[Clang] Use under for padded vectors before storing. #164821

fhahn · 2025-10-23T13:59:40Z

Currently Clang usually leaves padding bits uninitialized, which means
they are undef at the moment.

When expanding stores of vector types to include padding, the padding
lanes will be poison, hence the padding bits will be poison.

This interacts badly with coercion of arguments and return values, where
3 x float vectors will be loaded as i128 integer; poisoning the padding
bits will make the whole value poison.

Not sure if there's a better way, but I think we have a number of places
that currently rely on the padding being undef, not poison.

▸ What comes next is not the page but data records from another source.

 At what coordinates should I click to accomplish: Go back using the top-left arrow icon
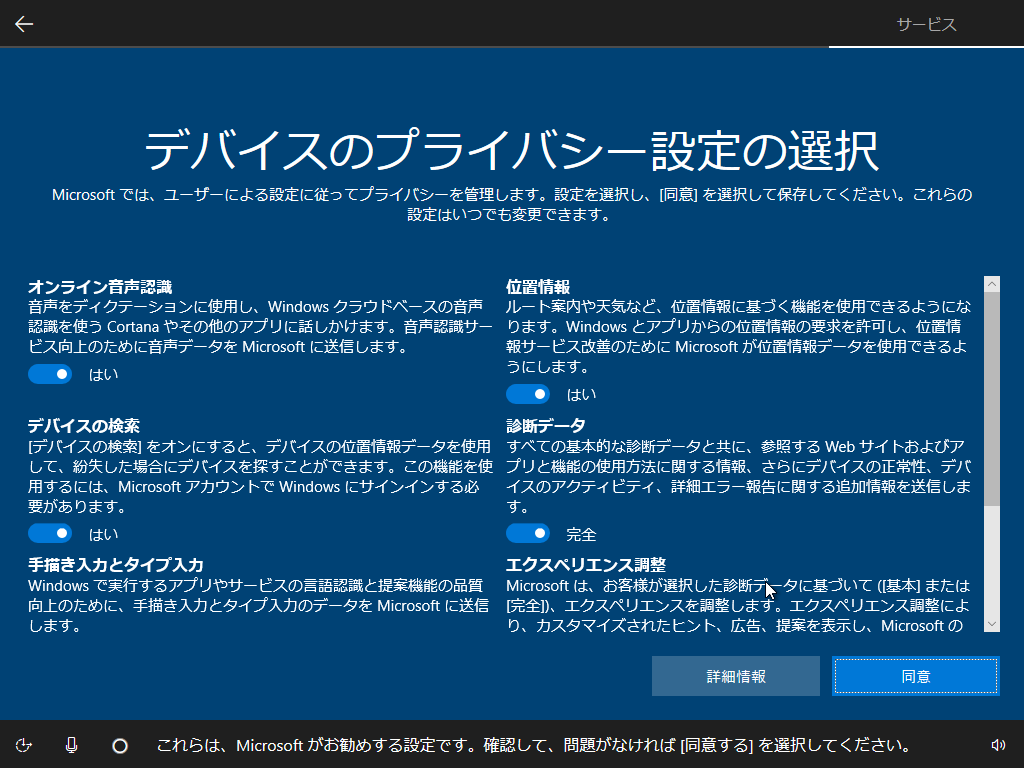click(x=23, y=23)
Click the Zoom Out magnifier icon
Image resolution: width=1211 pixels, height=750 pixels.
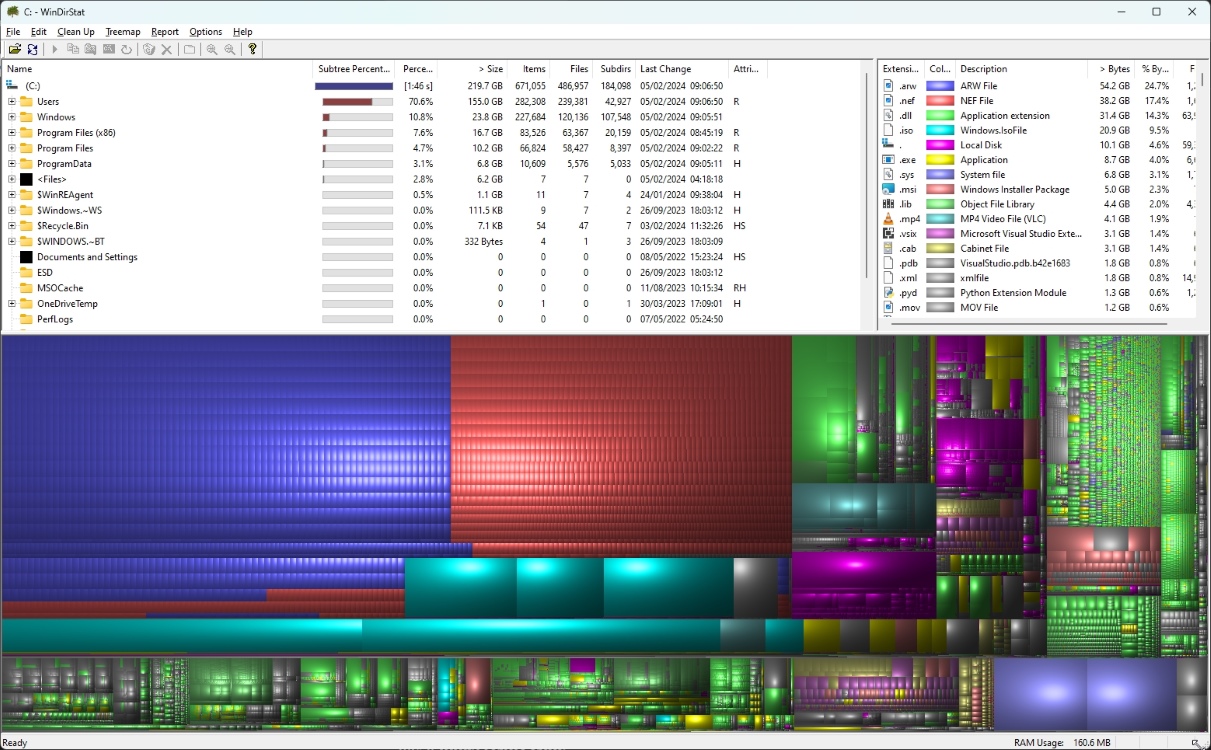pos(230,49)
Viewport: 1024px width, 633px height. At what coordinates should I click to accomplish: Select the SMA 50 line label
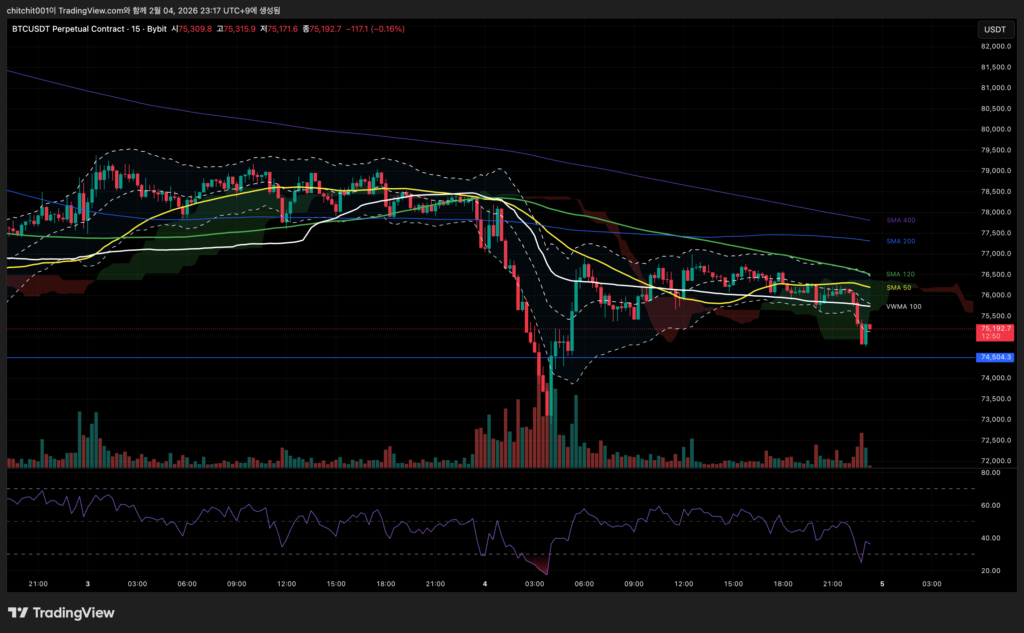point(898,287)
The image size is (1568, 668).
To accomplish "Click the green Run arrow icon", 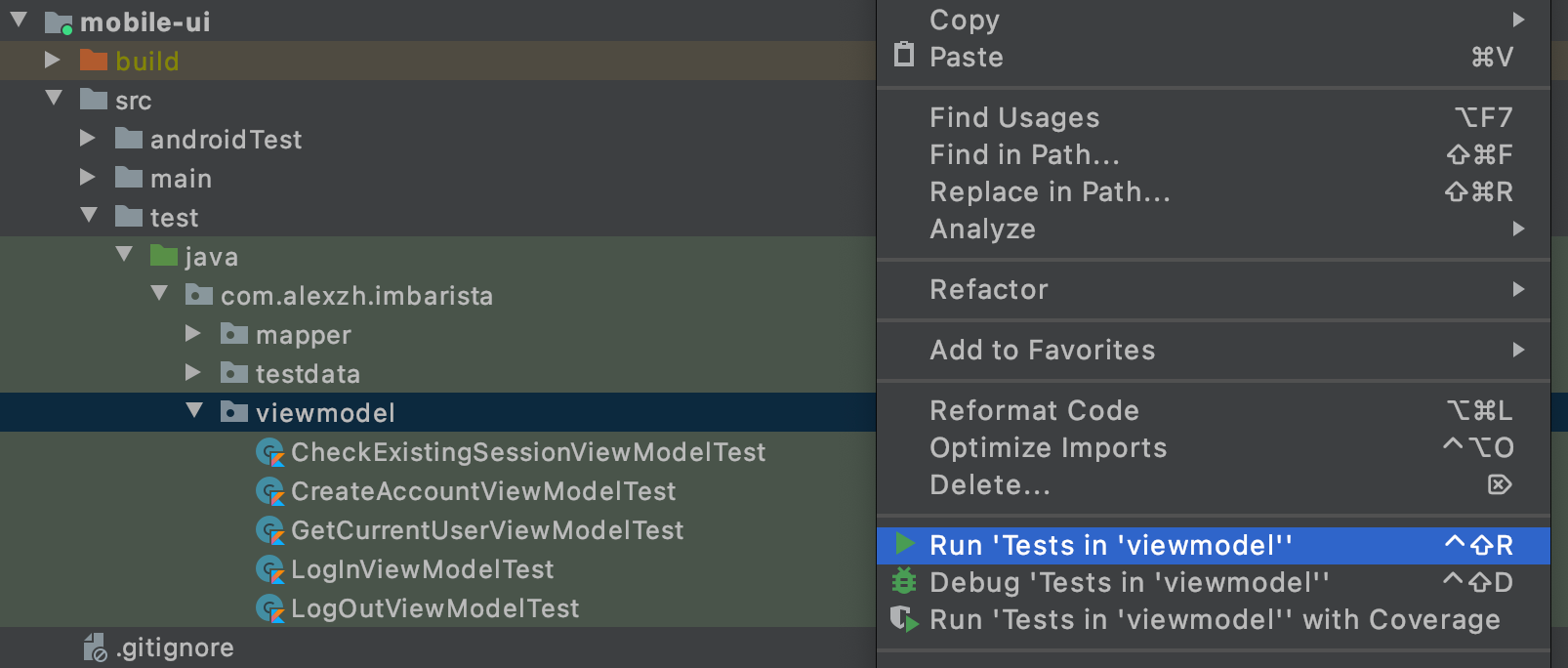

llvmbot · 2025-10-23T14:00:22Z

@llvm/pr-subscribers-clang-codegen

@llvm/pr-subscribers-clang

Author: Florian Hahn (fhahn)

Changes

Currently Clang usually leaves padding bits uninitialized, which means
they are undef at the moment.

When expanding stores of vector types to include padding, the padding
lanes will be poison, hence the padding bits will be poison.

This interacts badly with coercion of arguments and return values, where
3 x float vectors will be loaded as i128 integer; poisoning the padding
bits will make the whole value poison.

Not sure if there's a better way, but I think we have a number of places
that currently rely on the padding being undef, not poison.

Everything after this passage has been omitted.